_EXERCISE AIM_:
Word for word, copy the records and drop the pictures.

§ §

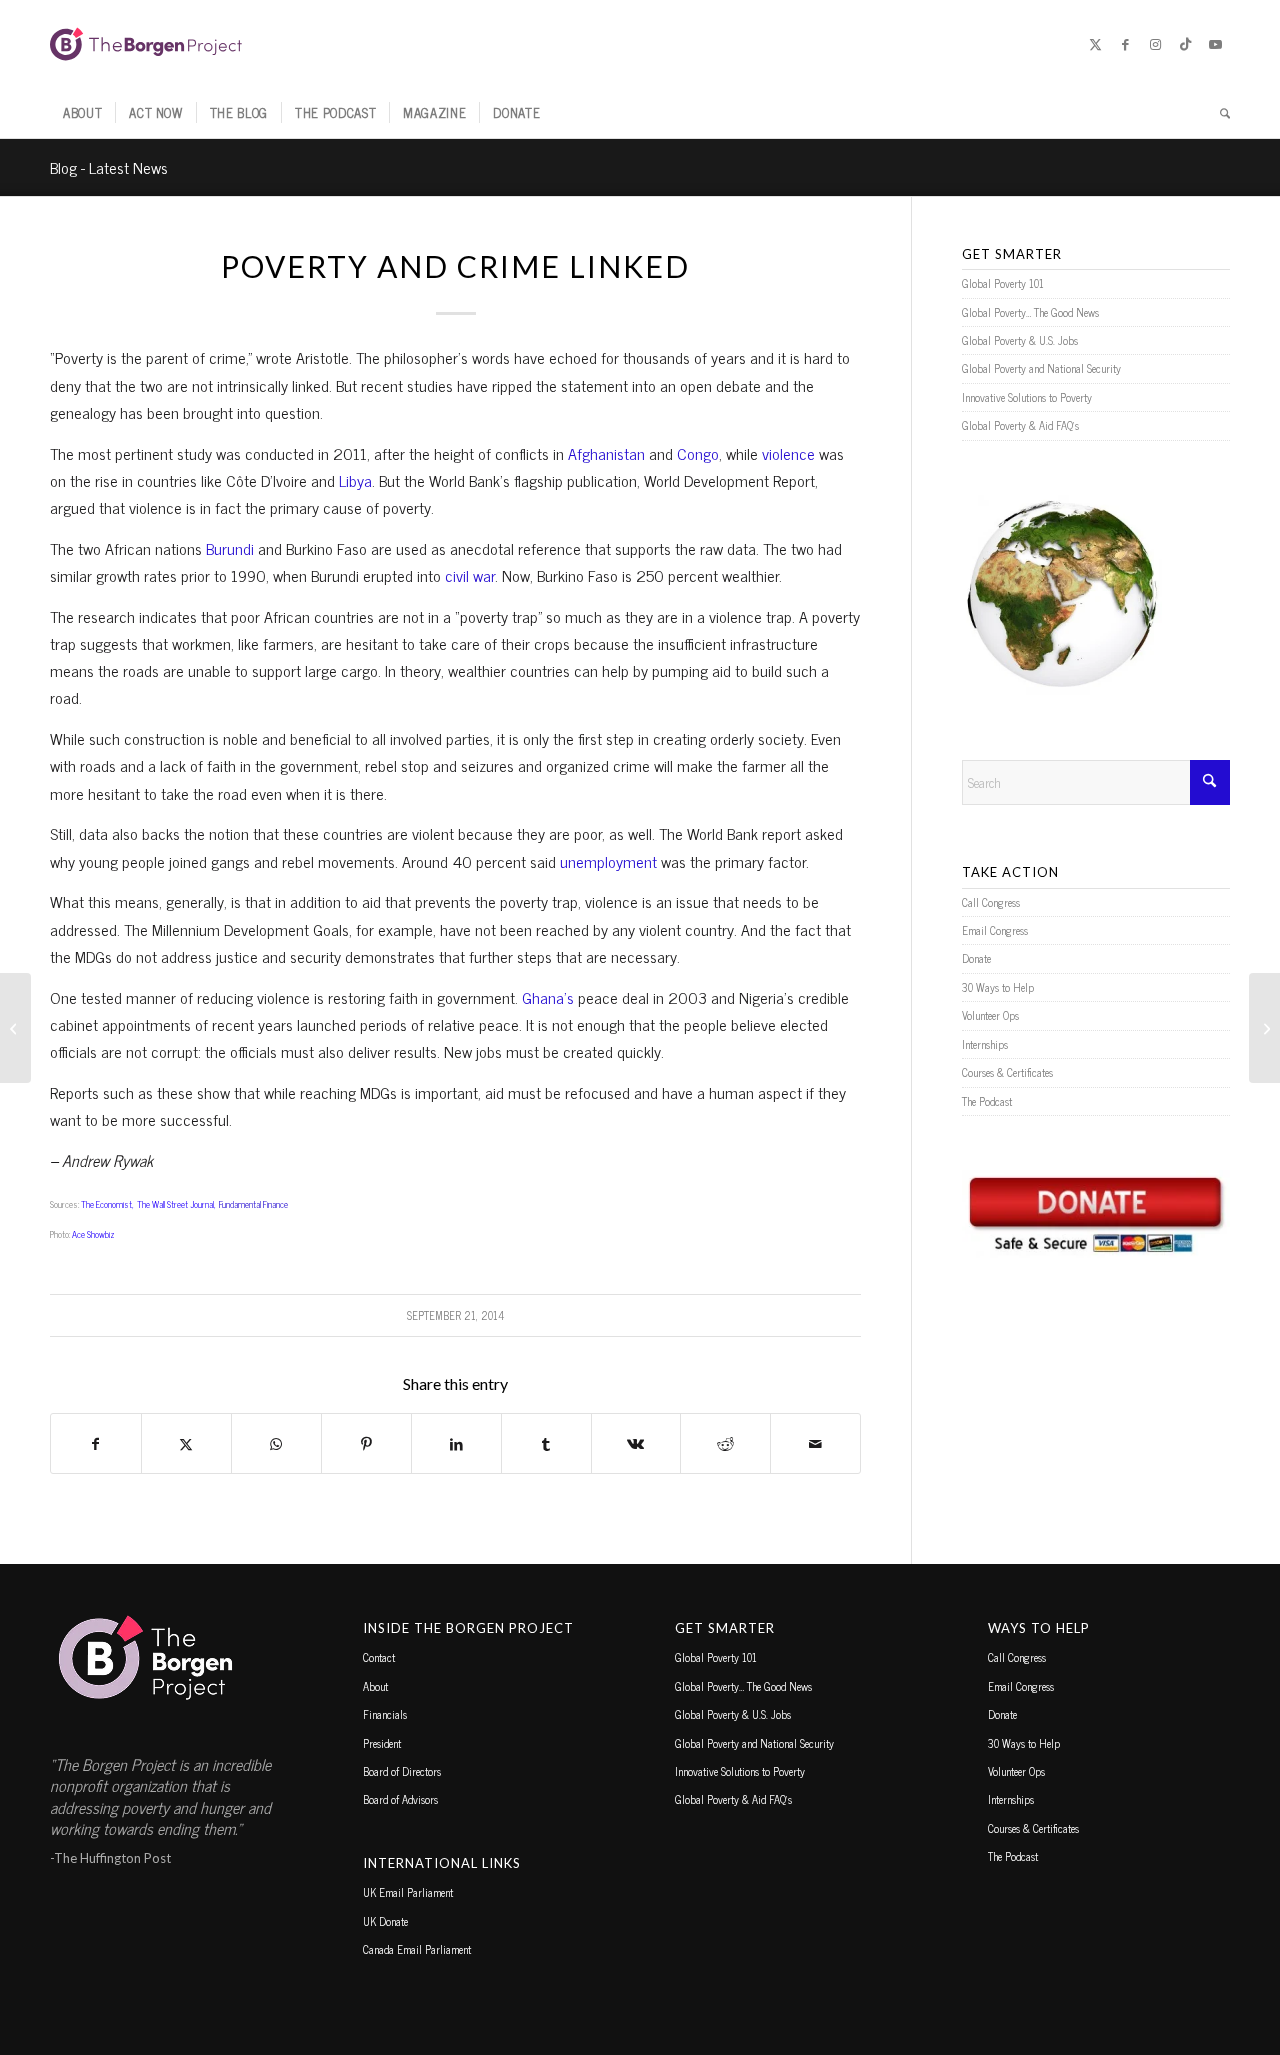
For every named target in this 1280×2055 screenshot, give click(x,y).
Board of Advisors (400, 1799)
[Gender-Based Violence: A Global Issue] (15, 1028)
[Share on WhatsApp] (276, 1443)
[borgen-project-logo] (146, 44)
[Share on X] (186, 1443)
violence (788, 453)
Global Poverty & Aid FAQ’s (1020, 425)
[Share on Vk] (636, 1443)
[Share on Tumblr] (546, 1443)
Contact (379, 1657)
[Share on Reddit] (725, 1443)
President (382, 1743)
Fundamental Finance (253, 1204)
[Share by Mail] (815, 1443)
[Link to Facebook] (1125, 44)
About (375, 1686)
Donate (976, 958)
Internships (985, 1044)
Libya (355, 480)
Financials (385, 1714)
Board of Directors (402, 1771)
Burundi (230, 548)
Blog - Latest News (109, 167)
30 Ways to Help (998, 987)
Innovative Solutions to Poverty (1027, 397)
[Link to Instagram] (1155, 44)
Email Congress (995, 930)
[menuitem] (82, 113)
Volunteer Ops (990, 1015)
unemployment (608, 861)
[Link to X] (1095, 44)
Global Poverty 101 (1003, 283)
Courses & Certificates (1007, 1072)
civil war (470, 575)
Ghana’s (548, 997)
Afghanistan (606, 453)
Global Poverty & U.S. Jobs (1020, 340)
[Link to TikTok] (1185, 44)
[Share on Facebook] (96, 1443)
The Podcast (987, 1101)
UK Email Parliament (408, 1892)
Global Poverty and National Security (1041, 368)
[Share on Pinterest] (366, 1443)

§ §

_EXERCISE SOLUTION_:
For every named target in this 1280×2055 screenshot, give click(x,y).
Board of Advisors (400, 1799)
[Gender-Based Violence: A Global Issue] (15, 1028)
[Share on WhatsApp] (276, 1443)
[borgen-project-logo] (146, 44)
[Share on X] (186, 1443)
violence (788, 453)
Global Poverty & Aid FAQ’s (1020, 425)
[Share on Vk] (636, 1443)
[Share on Tumblr] (546, 1443)
Contact (379, 1657)
[Share on Reddit] (725, 1443)
President (382, 1743)
Fundamental Finance (253, 1204)
[Share by Mail] (815, 1443)
[Link to Facebook] (1125, 44)
About (375, 1686)
Donate (976, 958)
Internships (985, 1044)
Libya (355, 480)
Financials (385, 1714)
Board of Directors (402, 1771)
Burundi (230, 548)
Blog - Latest News (109, 167)
30 Ways to Help (998, 987)
Innovative Solutions to Poverty (1027, 397)
[Link to Instagram] (1155, 44)
Email Congress (995, 930)
[menuitem] (82, 113)
Volunteer Ops (990, 1015)
unemployment (608, 861)
[Link to X] (1095, 44)
Global Poverty 101 (1003, 283)
Courses & Certificates (1007, 1072)
civil war (470, 575)
Ghana’s (548, 997)
Afghanistan (606, 453)
Global Poverty & U.S. Jobs (1020, 340)
[Link to TikTok] (1185, 44)
[Share on Facebook] (96, 1443)
The Podcast (987, 1101)
UK Email Parliament (408, 1892)
Global Poverty and National Security (1041, 368)
[Share on Pinterest] (366, 1443)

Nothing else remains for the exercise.